Philippa Larkin|Published

Unitrans completed a major organisational redesign in November 2024

Image: File

KAP, the group with industrial, chemical and logistics divisions, on Tuesday warned that it expects lower earnings for 2025 amid challenging trading conditions.

Earnings per share (eps) is expected to decrease by more than 30% for 2025, which is a decrease of at least 13.1 cents per share from  43.8 cents the prior comparative period. Headline earnings per share (heps) is expected to decrease by more than 30% for 2025, which is a decrease of at least 13.6 cents per share, when compared to the heps of 45.3 cents for the year ended June 30, 2024.

In an update guidance on the company’s operational performance for 11 months of the 2025 financial year up to May 31, 2025, compared with the prior comparative period, KAP said trading conditions have remained challenging, with sentiment further dampened by the uncertainty created by the delay in the approval of the national budget, the resultant instability of the Government of National Unity and the potential negative effects of the US's tariff war. Additionally, April was a particularly weak month due to the limited trading days.

In this context, the group delivered a modest growth in revenue, a reduction in Ebitda, a decline in operating profit and meaningfully lower earnings during the period.

KAP said it continues to make progress with the execution of its strategy, to realise value from the major capital projects; improve the financial performance of underperforming businesses, mostly Unitrans; and the reduction of net debt.

Divisional performance:

PG Bison successfully started and ramped up its new R2 billion MDF (Medium-density fiberboard) line in Mkhondo in the first half of 2025. Revenue was higher due to a 90% increase in MDF domestic and export sales volumes, primarily attributable to the higher MDF production. Particleboard sales volumes were stable.
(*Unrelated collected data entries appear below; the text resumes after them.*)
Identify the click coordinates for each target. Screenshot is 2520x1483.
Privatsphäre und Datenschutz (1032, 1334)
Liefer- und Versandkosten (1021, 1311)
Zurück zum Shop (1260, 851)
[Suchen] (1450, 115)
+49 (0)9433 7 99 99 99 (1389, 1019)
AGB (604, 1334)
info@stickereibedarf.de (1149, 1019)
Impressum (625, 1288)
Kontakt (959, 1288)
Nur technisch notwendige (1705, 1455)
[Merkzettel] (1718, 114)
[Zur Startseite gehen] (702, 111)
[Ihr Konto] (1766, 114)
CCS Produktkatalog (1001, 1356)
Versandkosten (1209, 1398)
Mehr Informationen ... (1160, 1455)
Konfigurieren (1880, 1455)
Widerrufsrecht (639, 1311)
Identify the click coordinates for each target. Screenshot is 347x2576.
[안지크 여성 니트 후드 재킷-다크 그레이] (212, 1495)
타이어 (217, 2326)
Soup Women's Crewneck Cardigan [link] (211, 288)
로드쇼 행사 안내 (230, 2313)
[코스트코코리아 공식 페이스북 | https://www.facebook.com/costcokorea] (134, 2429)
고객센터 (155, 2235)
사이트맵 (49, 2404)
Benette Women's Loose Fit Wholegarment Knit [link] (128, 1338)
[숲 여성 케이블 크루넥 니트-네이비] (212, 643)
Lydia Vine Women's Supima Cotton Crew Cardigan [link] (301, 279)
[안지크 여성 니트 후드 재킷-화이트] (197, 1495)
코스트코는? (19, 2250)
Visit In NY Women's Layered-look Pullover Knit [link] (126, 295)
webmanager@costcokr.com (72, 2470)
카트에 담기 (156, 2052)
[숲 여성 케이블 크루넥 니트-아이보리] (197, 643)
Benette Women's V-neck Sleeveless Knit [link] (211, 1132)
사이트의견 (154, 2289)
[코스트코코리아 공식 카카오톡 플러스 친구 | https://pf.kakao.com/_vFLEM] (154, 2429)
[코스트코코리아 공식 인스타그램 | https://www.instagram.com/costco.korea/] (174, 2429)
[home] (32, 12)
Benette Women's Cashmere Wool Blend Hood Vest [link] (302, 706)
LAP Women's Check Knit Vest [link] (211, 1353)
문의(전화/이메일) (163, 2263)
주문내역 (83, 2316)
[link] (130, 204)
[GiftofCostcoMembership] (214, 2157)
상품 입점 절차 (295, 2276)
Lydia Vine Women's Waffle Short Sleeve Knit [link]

Operating profit declined as the depreciation and running costs of the new MDF line were absorbed during the period, with utilisation not yet optimal due to the ramp-up process.

Safripol delivered an increase in revenue and operating profit, largely due to higher production and sales volumes. Unitrans completed a major organisational redesign in November 2024, which formed part of a deep restructuring focused on the cessation of low-margin, low-return activities, improved asset utilisation and reduced costs. 

Feltex encountered challenging trading conditions, mainly because of lower vehicle production, with two major OEM customers being meaningfully lower due to temporary operational constraints at their plants. Sleep Group increased revenue and operating profit, primarily due to growth in sales of bedding units, despite a subdued bedding and furniture market. Optix delivered lower revenue and operating profit, with suboptimal conversion of the sales pipeline.

Balance sheet

KAP said it has completed a major investment cycle, with all projects commissioned and operational. "The only remaining major capital commitment relates to improving the average fleet age of Unitrans’ vehicles. This catch- up capital expenditure will be phased over three to five years and we therefore do not expect it to have a major impact in any single year," it said.

"We invested in future growth, of which PG Bison’s new MDF line is the largest and most recent investment. The line resulted in a 33% increase in the division’s total production capacity and offers compelling growth opportunities for the group, it said.

KAP said it was making good progress in addressing areas of underperformance, the most material of which relates to Unitrans, where an operating profit of R700 million is targeted over the medium term. Reducing net debt is also a priority.

In line with the board’s succession planning, Frans Olivier was appointed as the new CEO following Gary Chaplin’s recent resignation that was announced on May 29. Chaplin will assist KAP to the end of October to inter alia ensure a smooth transition over the year-end and audit period, KAP said.